In terms of the drag force on the stent, the results of the simulation showed that as the pressure increases, the drag force increases as well. However, the amount of drag force received by the four main body lengths is almost similar as the drag force varies with the changes in pressure wave form that ranges between 2.8 to 4.8 (N). Results from the simulation by Zhonghua Li et al. and the present study showed that the drag force in the stent is mostly caused by the impact of blood pressure against the stent wall; the drag force increases as the blood pressure increases [16].

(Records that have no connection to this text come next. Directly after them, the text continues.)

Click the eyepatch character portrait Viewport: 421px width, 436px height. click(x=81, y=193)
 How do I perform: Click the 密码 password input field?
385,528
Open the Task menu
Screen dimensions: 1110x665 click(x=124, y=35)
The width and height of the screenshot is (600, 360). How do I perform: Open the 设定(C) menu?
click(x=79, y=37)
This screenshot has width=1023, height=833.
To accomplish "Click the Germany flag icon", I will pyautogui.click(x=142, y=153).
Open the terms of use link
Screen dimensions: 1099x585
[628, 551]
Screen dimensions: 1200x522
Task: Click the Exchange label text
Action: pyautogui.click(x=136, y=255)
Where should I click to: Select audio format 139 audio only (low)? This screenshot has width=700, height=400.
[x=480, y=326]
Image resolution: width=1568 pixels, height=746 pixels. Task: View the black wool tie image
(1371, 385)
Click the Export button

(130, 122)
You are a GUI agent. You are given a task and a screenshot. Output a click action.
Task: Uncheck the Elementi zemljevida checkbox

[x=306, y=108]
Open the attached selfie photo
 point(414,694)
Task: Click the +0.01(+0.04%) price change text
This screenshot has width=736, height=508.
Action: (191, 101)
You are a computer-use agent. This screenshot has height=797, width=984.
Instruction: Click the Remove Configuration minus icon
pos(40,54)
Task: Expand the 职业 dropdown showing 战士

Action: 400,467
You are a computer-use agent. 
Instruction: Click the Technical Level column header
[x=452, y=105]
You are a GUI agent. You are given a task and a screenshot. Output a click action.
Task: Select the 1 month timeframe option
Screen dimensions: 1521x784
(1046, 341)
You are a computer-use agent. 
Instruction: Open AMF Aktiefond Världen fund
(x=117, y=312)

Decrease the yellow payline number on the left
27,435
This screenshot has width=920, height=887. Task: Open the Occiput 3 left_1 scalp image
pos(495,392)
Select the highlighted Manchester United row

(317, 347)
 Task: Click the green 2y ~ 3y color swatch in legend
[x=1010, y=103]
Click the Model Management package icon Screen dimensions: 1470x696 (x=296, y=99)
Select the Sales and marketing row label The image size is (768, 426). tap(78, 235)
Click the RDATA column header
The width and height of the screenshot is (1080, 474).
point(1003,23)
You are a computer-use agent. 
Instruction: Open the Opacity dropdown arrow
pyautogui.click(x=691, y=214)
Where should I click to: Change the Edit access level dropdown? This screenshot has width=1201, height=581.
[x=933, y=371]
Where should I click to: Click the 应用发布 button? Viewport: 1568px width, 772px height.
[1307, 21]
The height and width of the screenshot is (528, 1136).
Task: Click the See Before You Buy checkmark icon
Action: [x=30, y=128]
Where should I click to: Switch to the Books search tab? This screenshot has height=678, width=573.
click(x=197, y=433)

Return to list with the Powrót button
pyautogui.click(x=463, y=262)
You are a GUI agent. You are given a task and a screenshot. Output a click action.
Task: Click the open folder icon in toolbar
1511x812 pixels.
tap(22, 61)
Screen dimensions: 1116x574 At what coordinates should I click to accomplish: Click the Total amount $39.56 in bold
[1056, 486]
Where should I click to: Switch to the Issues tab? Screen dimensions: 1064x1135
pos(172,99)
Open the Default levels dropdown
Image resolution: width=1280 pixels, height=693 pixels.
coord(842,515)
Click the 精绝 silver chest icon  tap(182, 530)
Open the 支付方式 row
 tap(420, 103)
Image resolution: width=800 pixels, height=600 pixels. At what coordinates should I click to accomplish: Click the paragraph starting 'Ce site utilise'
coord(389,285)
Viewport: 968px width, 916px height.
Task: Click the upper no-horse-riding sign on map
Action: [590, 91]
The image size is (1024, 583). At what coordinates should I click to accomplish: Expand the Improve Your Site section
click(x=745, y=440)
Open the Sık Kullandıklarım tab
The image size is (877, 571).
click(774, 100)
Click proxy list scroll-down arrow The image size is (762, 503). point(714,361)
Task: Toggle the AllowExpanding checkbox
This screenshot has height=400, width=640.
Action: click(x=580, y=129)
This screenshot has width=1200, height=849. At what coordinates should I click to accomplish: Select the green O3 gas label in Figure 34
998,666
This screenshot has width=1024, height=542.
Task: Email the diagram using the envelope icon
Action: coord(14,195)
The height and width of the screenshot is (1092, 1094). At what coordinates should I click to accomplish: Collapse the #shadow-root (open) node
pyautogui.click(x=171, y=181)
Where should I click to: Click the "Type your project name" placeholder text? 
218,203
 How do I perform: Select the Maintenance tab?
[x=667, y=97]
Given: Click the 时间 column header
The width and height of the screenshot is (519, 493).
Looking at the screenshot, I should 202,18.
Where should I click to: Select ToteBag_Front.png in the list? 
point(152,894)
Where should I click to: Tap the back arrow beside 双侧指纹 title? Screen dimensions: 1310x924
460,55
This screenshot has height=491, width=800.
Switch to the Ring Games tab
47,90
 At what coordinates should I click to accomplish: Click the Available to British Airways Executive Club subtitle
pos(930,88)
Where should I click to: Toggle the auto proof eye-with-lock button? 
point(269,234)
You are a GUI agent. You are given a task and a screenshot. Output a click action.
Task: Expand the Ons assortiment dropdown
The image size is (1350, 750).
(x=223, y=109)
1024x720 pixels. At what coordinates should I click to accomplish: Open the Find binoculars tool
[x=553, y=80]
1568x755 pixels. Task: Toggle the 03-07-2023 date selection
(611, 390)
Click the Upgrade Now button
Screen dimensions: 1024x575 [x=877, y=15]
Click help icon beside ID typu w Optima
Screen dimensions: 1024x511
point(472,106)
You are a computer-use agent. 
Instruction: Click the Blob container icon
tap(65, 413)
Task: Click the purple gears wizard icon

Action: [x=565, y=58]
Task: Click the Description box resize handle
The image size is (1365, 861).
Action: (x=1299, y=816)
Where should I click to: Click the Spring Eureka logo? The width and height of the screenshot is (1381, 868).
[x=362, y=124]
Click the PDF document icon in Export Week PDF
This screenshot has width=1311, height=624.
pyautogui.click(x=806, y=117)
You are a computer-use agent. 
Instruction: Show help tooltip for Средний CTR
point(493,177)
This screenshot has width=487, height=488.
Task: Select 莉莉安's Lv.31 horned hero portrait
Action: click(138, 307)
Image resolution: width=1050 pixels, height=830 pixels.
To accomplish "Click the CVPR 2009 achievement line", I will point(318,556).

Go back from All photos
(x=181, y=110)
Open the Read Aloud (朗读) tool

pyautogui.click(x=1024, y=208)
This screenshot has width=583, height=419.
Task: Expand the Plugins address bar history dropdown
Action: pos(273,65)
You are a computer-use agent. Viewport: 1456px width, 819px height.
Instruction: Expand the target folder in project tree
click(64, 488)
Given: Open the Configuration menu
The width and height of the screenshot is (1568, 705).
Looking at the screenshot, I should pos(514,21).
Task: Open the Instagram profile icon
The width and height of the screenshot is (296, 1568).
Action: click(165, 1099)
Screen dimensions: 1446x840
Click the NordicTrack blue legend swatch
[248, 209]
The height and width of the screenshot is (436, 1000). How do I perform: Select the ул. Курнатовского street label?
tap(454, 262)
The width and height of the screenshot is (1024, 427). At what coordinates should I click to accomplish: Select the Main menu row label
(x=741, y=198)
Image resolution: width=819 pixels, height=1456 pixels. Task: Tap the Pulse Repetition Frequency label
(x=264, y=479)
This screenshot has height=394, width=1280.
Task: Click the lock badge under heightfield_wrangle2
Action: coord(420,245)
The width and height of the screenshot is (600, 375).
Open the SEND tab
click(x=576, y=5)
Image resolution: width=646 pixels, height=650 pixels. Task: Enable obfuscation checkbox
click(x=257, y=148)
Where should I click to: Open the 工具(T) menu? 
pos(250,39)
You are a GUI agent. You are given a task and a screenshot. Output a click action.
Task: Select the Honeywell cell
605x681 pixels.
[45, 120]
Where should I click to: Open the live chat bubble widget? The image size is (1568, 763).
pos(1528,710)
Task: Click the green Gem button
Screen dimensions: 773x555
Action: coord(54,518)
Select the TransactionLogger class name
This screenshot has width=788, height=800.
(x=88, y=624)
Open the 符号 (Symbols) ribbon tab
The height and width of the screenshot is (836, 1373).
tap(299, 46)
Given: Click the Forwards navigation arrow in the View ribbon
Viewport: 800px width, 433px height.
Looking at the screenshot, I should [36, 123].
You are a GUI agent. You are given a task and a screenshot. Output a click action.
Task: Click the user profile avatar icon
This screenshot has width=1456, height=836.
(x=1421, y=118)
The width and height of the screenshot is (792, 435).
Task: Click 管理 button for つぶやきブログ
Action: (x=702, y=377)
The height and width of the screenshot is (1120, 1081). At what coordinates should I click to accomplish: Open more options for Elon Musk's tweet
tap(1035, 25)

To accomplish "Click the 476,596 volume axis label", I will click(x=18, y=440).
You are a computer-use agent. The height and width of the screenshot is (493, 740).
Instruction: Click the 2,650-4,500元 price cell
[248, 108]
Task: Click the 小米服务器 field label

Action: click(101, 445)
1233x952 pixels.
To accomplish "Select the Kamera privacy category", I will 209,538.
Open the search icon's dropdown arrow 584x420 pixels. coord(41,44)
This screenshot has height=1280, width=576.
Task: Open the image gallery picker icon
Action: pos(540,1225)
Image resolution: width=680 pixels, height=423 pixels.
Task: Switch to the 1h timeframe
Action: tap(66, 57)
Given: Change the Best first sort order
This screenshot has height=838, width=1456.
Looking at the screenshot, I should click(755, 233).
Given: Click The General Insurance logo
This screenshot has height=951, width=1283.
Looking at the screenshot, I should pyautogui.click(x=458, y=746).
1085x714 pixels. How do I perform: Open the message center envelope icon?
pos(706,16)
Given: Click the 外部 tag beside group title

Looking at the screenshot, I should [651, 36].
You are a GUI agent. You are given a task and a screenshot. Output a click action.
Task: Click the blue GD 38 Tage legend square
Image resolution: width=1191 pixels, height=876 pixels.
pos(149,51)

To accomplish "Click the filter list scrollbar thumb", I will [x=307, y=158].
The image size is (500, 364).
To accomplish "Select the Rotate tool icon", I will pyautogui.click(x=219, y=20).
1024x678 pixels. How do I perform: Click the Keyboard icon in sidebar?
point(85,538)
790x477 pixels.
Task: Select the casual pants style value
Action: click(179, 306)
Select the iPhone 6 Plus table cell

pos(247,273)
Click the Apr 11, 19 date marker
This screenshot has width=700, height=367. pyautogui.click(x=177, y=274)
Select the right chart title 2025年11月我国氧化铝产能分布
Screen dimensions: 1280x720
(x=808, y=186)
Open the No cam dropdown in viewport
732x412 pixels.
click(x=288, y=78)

Blood clots formed inside the stent that travel with the blood flow is referred to as an embolus. Embolus may obstruct peripheral arteries such as the renal artery, internal and external iliac artery, and femoral artery. A thrombosis causes the disruption of blood flow and may induce further complications, such as: lower body paralysis caused by the obstruction of important blood vessels that supply blood to the spine. Ischemia of the intestine can lead to necrosis if the blood supply to the colon is affected. Device migration may cause a type I endoleak, which may lead to the further expansion of AAA, or even a rupture. Through computerized simulation and fluid dynamic analysis prior to the manufacturing of artificial stents, we may obtain an initial understanding of the fluid field in the stent after the endograft is implanted; in addition, design and research and development of the stent to address post-surgery complications of the endovascular aneurysm repair can be addressed. The results from the simulation in the present study showed that recirculation and vortices in the stent may be avoided in stents with a shorter main body, which can reduce the incidence of clot formation. Furthermore, the drag force that causes device migration is not associated with the length of the stent main body. A recommendation is made to implement stents with a shorter main body when performing endovascular aneurysm repair based on the findings above.